Denote by [math]\displaystyle{ K_{i} }[/math] the kernel matrix obtained from the kernel [math]\displaystyle{ k_{i} }[/math] on the set of observations [math]\displaystyle{ X_{i}:=\{x_{i1},...,x_{im}\} }[/math], the empirical estimate is given by
[math]\displaystyle{ HSIC[X_{1},...,X_{T}]:=1_{m}^{T}(\bigodot_{i=1}^{T}K_{i})1_{m}+\prod_{i=1}^{T}1_{m}^{T}K_{i}1_{m}-2\cdot1_{m}^{T}(\bigodot_{i=1}^{T}K_{i}1_{m}) }[/math]
where [math]\displaystyle{ \bigodot_{t=1}^{T}\ast }[/math] denotes elementwise product of its arguments. To apply this to sorting we only need to define T permutation matrices [math]\displaystyle{ \pi_{i} \in \Pi_{m} }[/math] and replace the kernel matrices [math]\displaystyle{ K_{i} }[/math] by [math]\displaystyle{ \pi_{i}^{T}K_{i}\pi_{i} }[/math].
Optimization
Convex Objective and Convex Domain
Define [math]\displaystyle{ \pi }[/math] as a doubly stochastic matrix,
[math]\displaystyle{ P_{m}:=\{\pi \in \mathbb{R}^{m \times m} where \pi_{ij}\geqslant 0 and \sum_{i}\pi_{ij}=1 and \sum_{j}\pi_{ij}=1\} }[/math]

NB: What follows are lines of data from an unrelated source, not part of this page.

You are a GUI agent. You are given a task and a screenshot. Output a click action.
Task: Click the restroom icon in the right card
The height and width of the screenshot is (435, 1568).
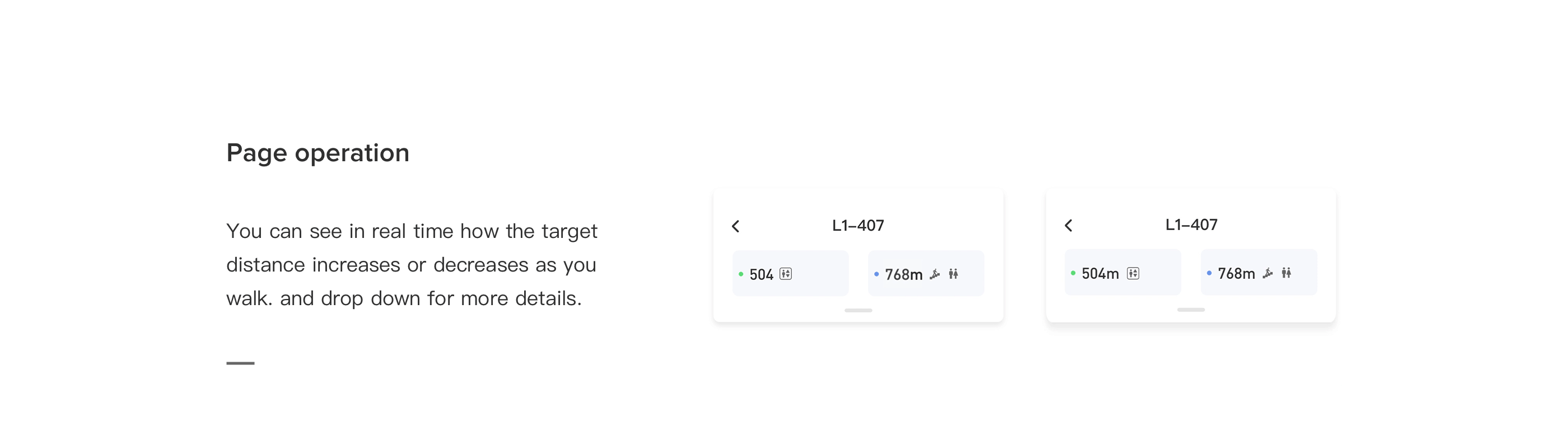1286,273
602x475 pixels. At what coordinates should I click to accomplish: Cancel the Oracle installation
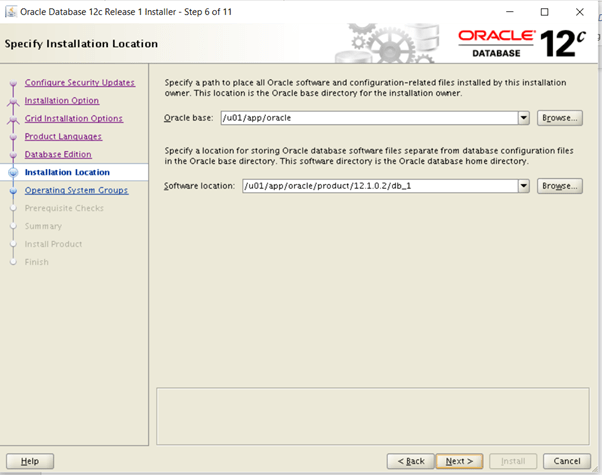(562, 461)
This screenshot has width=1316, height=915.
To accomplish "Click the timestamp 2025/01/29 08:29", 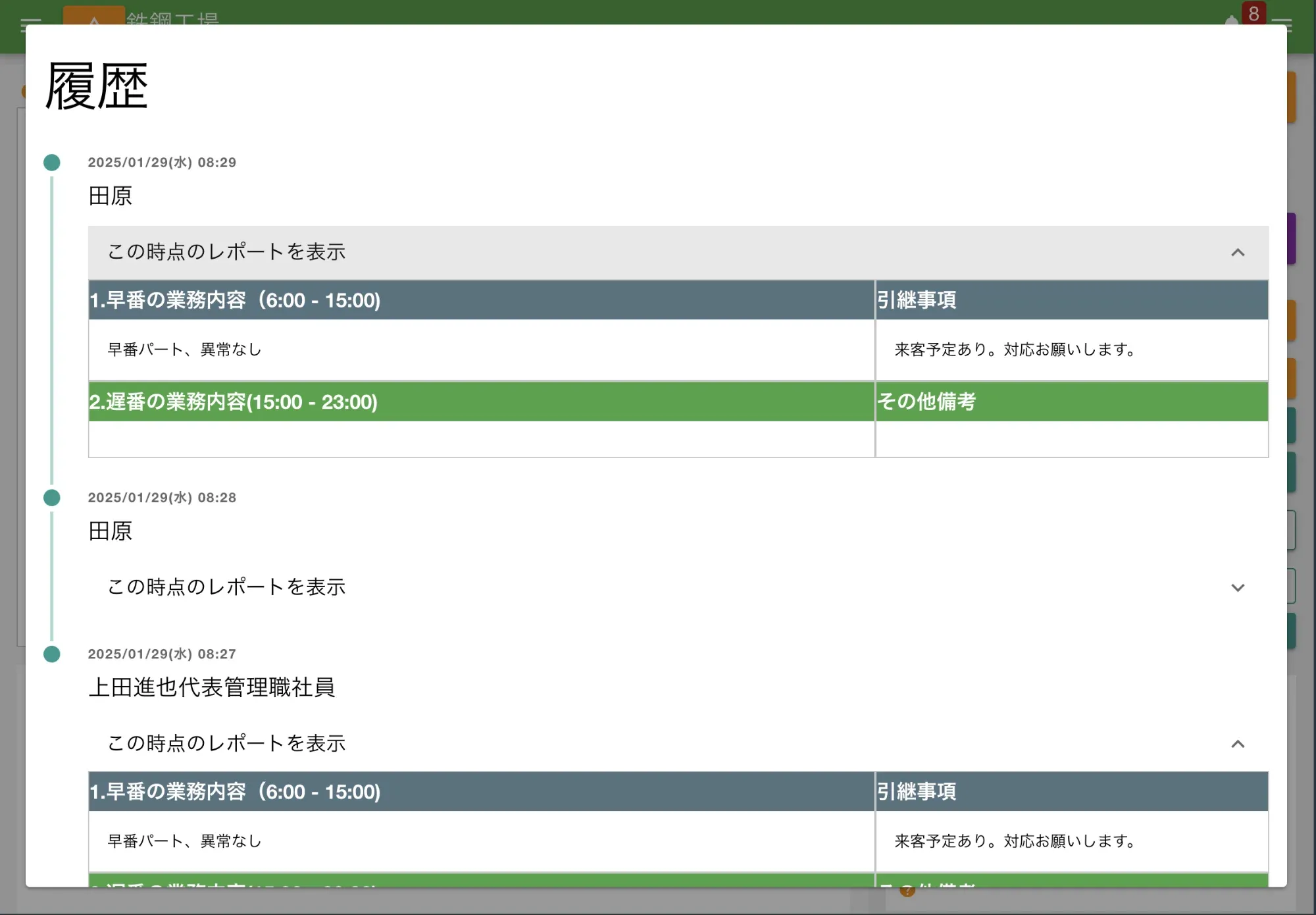I will [162, 163].
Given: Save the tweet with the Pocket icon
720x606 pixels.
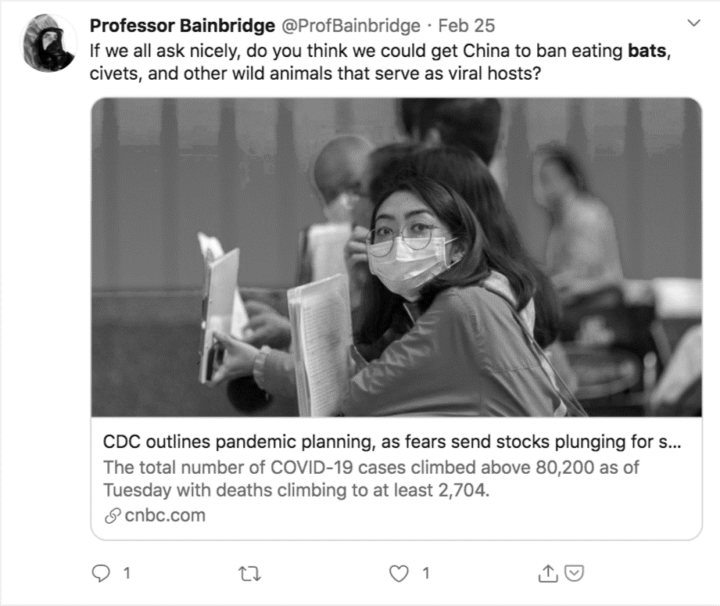Looking at the screenshot, I should point(574,573).
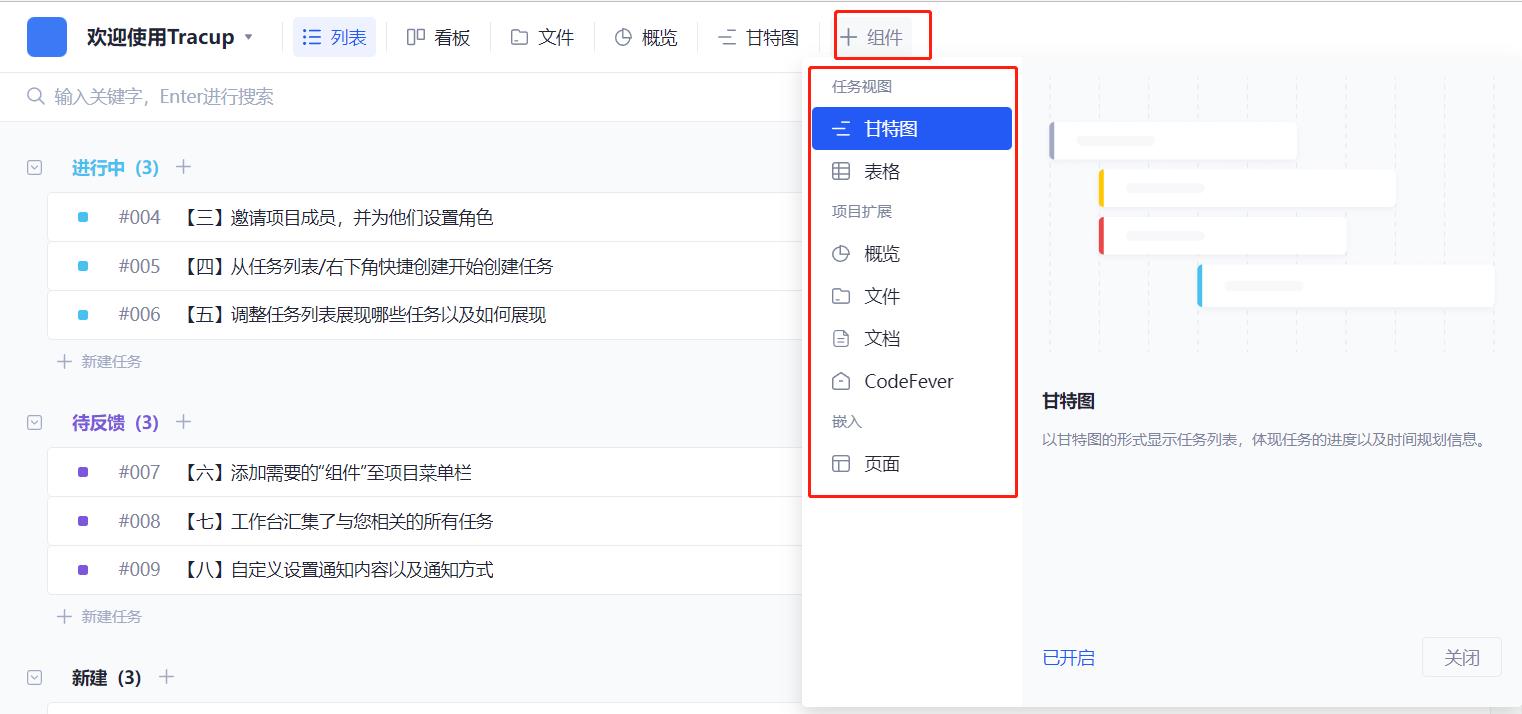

The objective function [math]\displaystyle{ tr K \pi^{T}L\pi }[/math] is convex in [math]\displaystyle{ \pi }[/math] .
Convex-Concave Procedure
Compute successive linear lower bounds and maximize [math]\displaystyle{ \pi_{i+1}\leftarrow argmax_{\pi \in P_{m}}[tr \bar{K} \pi^{T}\bar{L} \pi_{i}] }[/math]
This will converge to a local maximum.
Initialization is done via sorted principal eigenvector.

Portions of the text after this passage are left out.